One of my favorite aspects of this game is to take cards that I feel are generally under valued by the community, and demonstrate how they have more value than you might think at first glance. That is pretty easy to do with this card, since most players find no value in it, and have probably never played or thought about playing it.

Basically, what this card does is function as a means to shuffle the encounter deck. This can actually be useful in the following situations:

  1. You have scried the encounter deck and see several rounds of terrible options coming your way. Maybe you are almost location locked and the next few encounter cards are locations? Perhaps you are saturated with enemies and you see two more enemies coming your way. Maybe that game ending treachery is in the line-up and you don't have a A Test of Will yet? Of course this assumes you have a means of scrying, and thus combos with Henamarth Riversong, Rumour from the Earth, Scout Ahead, Palantir, Denethor, and my new favorite scrying tool, Interrogation.

  2. Speaking of Denethor, it actually combos really great with him and this might be one of the most compelling reasons to use this card. The reason is that due to Denethor's ability, you often end up getting an opportunity to bypass really difficult cards and move them to the bottom of the encounter deck. This tends to result in a heavily stacked, nasty "last 5 cards" of the encounter deck when you get to the bottom. The End Comes let's you bypass these and start fresh with a newly shuffled encounter deck. This also works when you have a treachery or other effect "search encounter deck and discard pile for.. then shuffle" effect that shows you that the remaining 8 cards left at the bottom of the deck aren't the ones that you hope to face.

  3. Occasionally, there are cards in the encounter deck that got discarded when you didn't want them to. The one that comes to mind is Ranger of the North, but this can also apply to objective allies, objective attachments, or maybe just a particular location that you would rather see in play that not. The End Comes gives you the means to shuffle these back into the encounter deck once discarded.

  4. This one is the most quest dependant, but certain quest effects actually trigger off of cards in the encounter deck discard pile. The most obvious example of this are Deadman's Dike with it's dreaded "Cursed Dead" which triggers all other copies to come flying out of the discard pile when revealed. With this card you can reset the discard pile.
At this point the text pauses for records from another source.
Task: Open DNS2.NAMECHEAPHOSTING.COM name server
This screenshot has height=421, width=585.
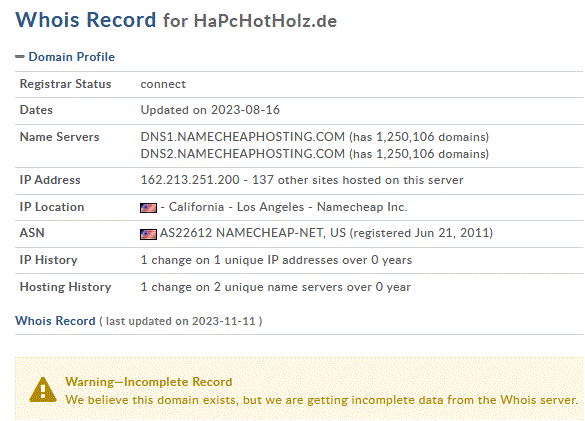Action: tap(243, 154)
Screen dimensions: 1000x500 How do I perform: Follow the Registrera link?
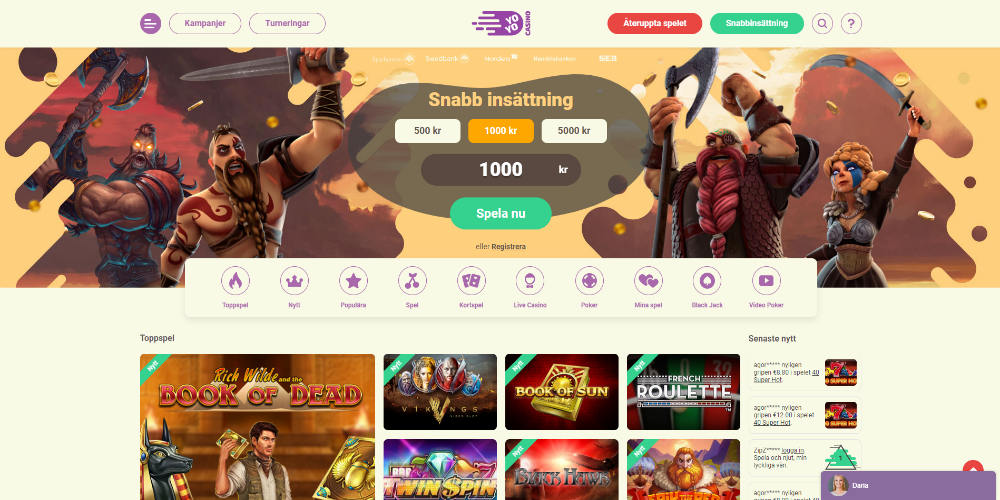[508, 246]
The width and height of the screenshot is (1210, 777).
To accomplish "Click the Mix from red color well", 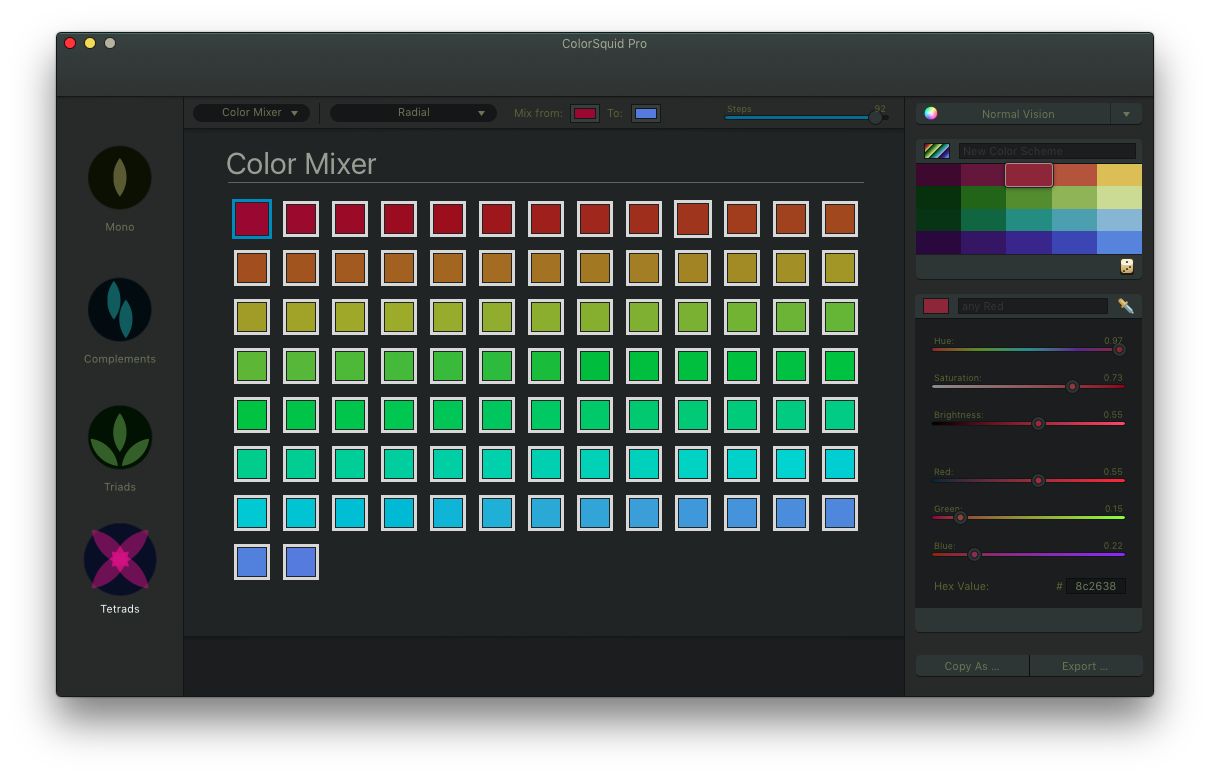I will pos(585,114).
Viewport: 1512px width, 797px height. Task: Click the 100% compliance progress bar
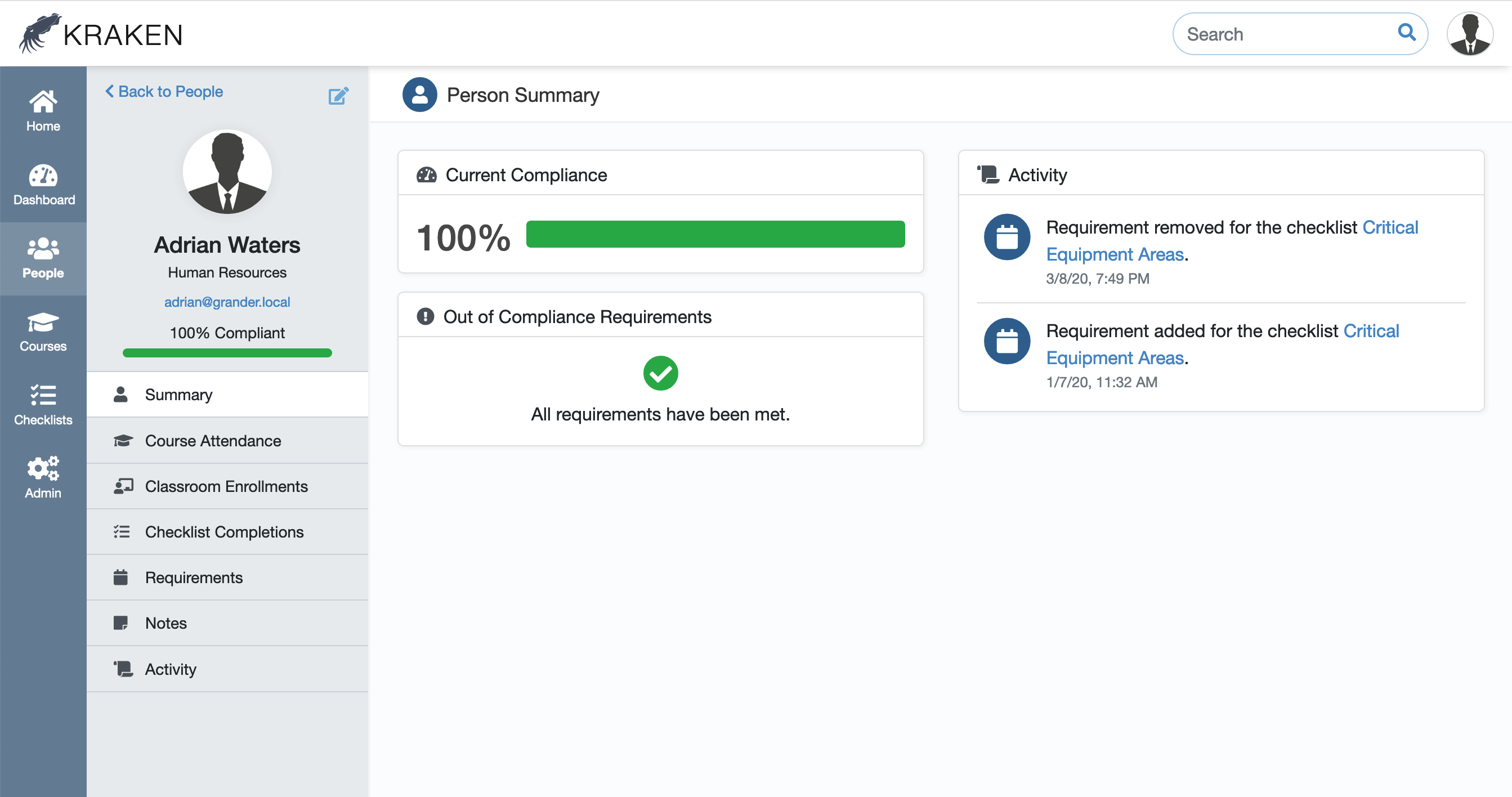tap(715, 234)
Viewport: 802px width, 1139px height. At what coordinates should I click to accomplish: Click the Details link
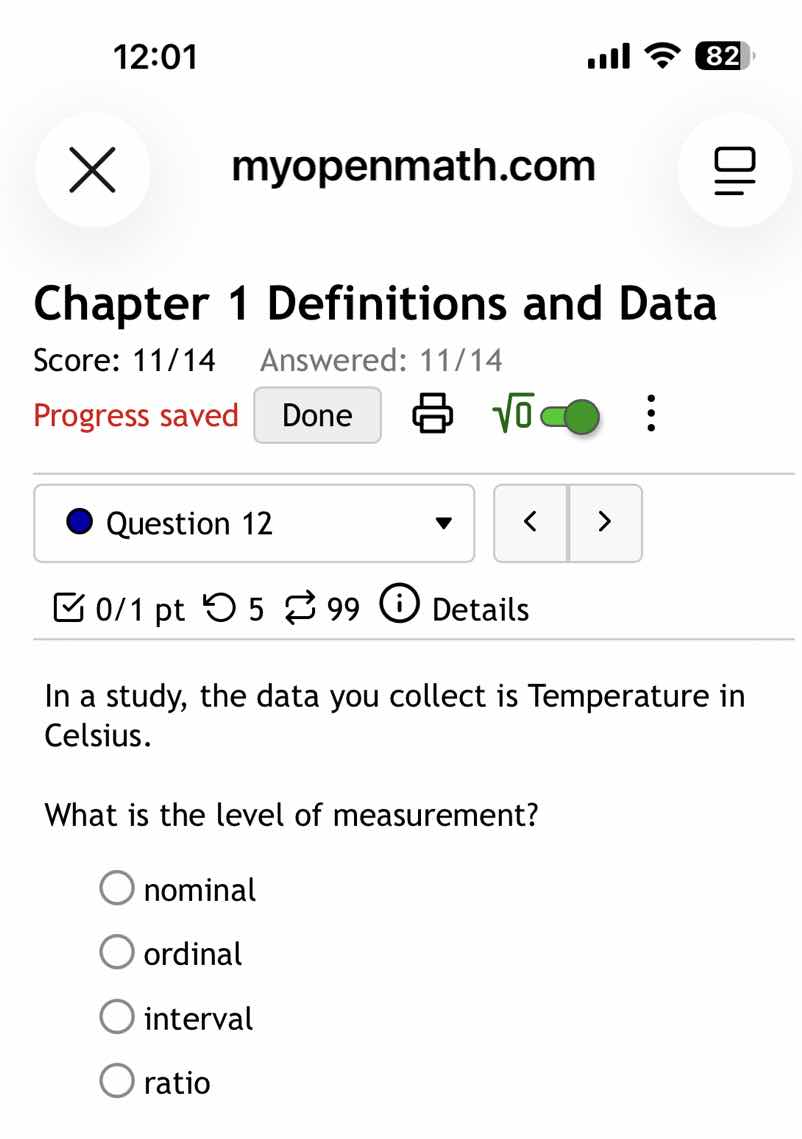[x=481, y=610]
Of course, the real issue with this card is the puzzling restriction that doesn't allow you to play it unless a dwarf character leaves play. This alone makes this card fairly difficult to justify outside of dwarf decks, and even within dwarf decks you tend not to see a lot of allies leave play. To my knowledge, there are no "discard for" effects on any dwarf characters. Probably the best way to get around this odd restriction is to include a Miner of the Iron Hills or Erebor Hammersmith. These are cheap dwarf allies that you can use for their "enters play" effects, and then chump block with them to use this card. Luckily, both of these dwarves are in sphere with Denethor and other scrying effects.

It may not be over powered by any stretch of the imagination, but give this card a try sometime. You might find it can be more useful in a pinch than you first thought.

This card is a real head scratcher. Why does this card exist? What were they thinking when they designed and then eventually printed this card? It is a terrible, nearly unplayable card, but at least you might think of a scenario in which it is useful, like stopping effects that bring enemies into play from discard. The effect is okay. The part that is weird is the cost and the flavor. Why is it tied to a dwarf character dieing? This makes the card so awkward to pull off that nobody even bothers to try. It's not like you can just kill your own ally at will. You can discard some rohan allies or whatever, but not a dwarf. It doesn't even fit the theme. Why would a dieing dwarf shuffle the encounter discard back in the deck? What is the flavor here? The name and flavor text seems to refer to when the fellowship discovered that Balin's colony in Moria had been destroyed. So, this knowledge gives them insight that prevents discard recursion effects? I don't get it. I personally think it would be great if there were player cards that could interact with the encounter discard, but this is a confusing bust.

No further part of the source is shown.